Is it possible that this output shows me the 3 most likely results?

Edit:

I tried to use the predict_proba, but I did not understand the results, it follows the output:

print(probs)

Predict......
['Z000']
[[0.00472141 0.00468681 0.00545111 0.00473597 0.00742972 0.00459905
  0.00472848 0.00471651 0.00830986 0.00472729 0.00537823 0.00539556
  0.00463566 0.00469166 0.00473597 0.00469889 0.00473122 0.00510944
  0.00475248 0.00475248 0.00472681 0.00465737 0.0046238  0.00538928
  0.0053852  0.00469701 0.00470745 0.0052977  0.00468655 0.00472517
  0.00601271 0.00540062 0.00471387 0.00471311 0.00471592 0.00468392
  0.00470526 0.00454069 0.00467939 0.00471795 0.00706113 0.00475248
  0.00470356 0.00451991 0.00473597 0.02389303 0.00472151 0.00475248
  0.00573423 0.00469125 0.00471707 0.00450935 0.00458729 0.00607249
  0.00556578 0.00661622 0.00747174 0.00528275 0.00469896 0.00527276
  0.00537725 0.0046918  0.00472592 0.00523041 0.00466061 0.00523704
  0.00535152 0.00471286 0.00456425 0.00473597 0.00466597 0.00475248
  0.00471198 0.00470039 0.00545111 0.00473597 0.0059082  0.00471645
  0.0050765  0.00536772 0.00469146 0.0047054  0.00583113 0.00556937
  0.00530836 0.00724415 0.00499861 0.00469217 0.00471454 0.00456743
  0.00473241 0.00468181 0.00545604 0.00471984 0.00466745 0.00606397
  0.01230014 0.00467241 0.00472609 0.00541621 0.00473499 0.00468064
  0.00472712 0.00470356 0.00497979 0.00453495 0.00469214 0.00668041
  0.00528025 0.00468329 0.00777699 0.00468618 0.00537916 0.00455798
  0.0046802  0.00468039 0.00534045 0.00466915 0.00521349 0.00465117
  0.00466947 0.00688886 0.00460614 0.00648024 0.00469368 0.00456555
  0.2215044  0.01841092 0.00594679 0.00467938 0.01121442 0.00537937
  0.00468134 0.00472712 0.00470844 0.00470639 0.00580538 0.00535144
  0.00473597 0.00465237 0.00577107 0.00539569 0.00472306 0.00538426
  0.00472506]]

Solution

  • Try to print probs:

    probs = clf.predict_proba(new)
    print(probs)
    

    You will get an array of probabilities.
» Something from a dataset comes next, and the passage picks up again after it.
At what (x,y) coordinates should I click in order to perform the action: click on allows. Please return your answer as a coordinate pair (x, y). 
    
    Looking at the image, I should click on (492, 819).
These probabilities' sum is equal to 1. Then you can choose the 3 most higher valued elements's indexes from this array.

    top3_classes = np.argsort(probs)[:3]
    

    These are the top 3 class labels indexes, you need. So you can do then:

    print(your_classes[top3_classes])
    

    You got the top3 classes of the prediction.